Esse comportamento tem reflexos diretos nas CPIs. Há comissões criadas mais pela promessa de projeção midiática do que por necessidade de apuração. Políticos chegam às sessões preparados para a cena, com falas ensaiadas e estratégias de divulgação planejadas. A investigação real, com sua rotina técnica e silenciosa, perde espaço para o espetáculo. Pior: quando quem lidera a comissão carrega histórico de escândalos, o risco é que o processo sirva apenas como tentativa de reconstrução de imagem. A memória curta do eleitor alimenta o ciclo.

Os efeitos não se limitam ao campo político. Há danos pessoais e sociais. Uma CPI pode transformar pessoas comuns em alvos de exposição. Alguém convocado para depor, mesmo sem culpa, pode ter sua reputação destruída em questão de minutos. A imagem que levou uma vida para ser construída se desfaz sob o olhar público. E reconstruí-la é tarefa quase impossível. Essa banalização da imagem humana em nome da autopromoção política é um dos sintomas mais preocupantes do uso irresponsável do poder midiático.

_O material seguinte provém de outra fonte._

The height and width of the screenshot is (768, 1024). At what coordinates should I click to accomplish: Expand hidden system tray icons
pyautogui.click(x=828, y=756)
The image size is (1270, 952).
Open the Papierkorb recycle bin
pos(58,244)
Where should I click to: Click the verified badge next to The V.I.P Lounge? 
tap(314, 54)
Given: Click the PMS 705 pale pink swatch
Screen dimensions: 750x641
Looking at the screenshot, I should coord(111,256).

Também há o custo financeiro. Manter uma CPI significa mobilizar pessoal, diárias, logística e tempo legislativo. Estudos do Instituto Legislativo Brasileiro mostram que grande parte das CPIs tem baixo retorno institucional em relação ao custo político e orçamentário. Em outras palavras, o cidadão paga caro por comissões que, muitas vezes, não produzem resultado algum. Quando o relatório final não gera encaminhamentos, quando nada é recuperado, o contribuinte financia apenas mais uma encenação.

Existem exceções que mostram que é possível fazer diferente. A CPI da Pandemia (2021) produziu material probatório relevante e trouxe à tona falhas graves na gestão da crise sanitária, ainda que a maioria das recomendações dependa de instâncias externas. A CPI da Braskem (2024) manteve rigor técnico, resultando em indiciamentos e propostas de regulação ambiental. Já a CPI das Bets (2025) ilustra o oposto: enorme repercussão, transmissões diárias e nenhum resultado concreto. Esses contrastes revelam que o problema não está na ferramenta, mas em quem a conduz – e no propósito que a orienta.

O eleitor precisa aprender a olhar além do espetáculo. Fiscalizar também é função do cidadão. Antes de se deixar levar por cortes de fala e discursos ensaiados, é necessário buscar relatórios finais, encaminhamentos ao Ministério Público e resultados efetivos. A CPI é um mecanismo constitucional de transparência e não um palco de autopromoção. O desafio é resgatar sua essência, devolver-lhe o sentido público e romper o ciclo de campanhas infinitas travestidas de fiscalização. Democracia não se sustenta em aplausos, mas em resultados. E, para isso, é preciso menos espetáculo e mais responsabilidade.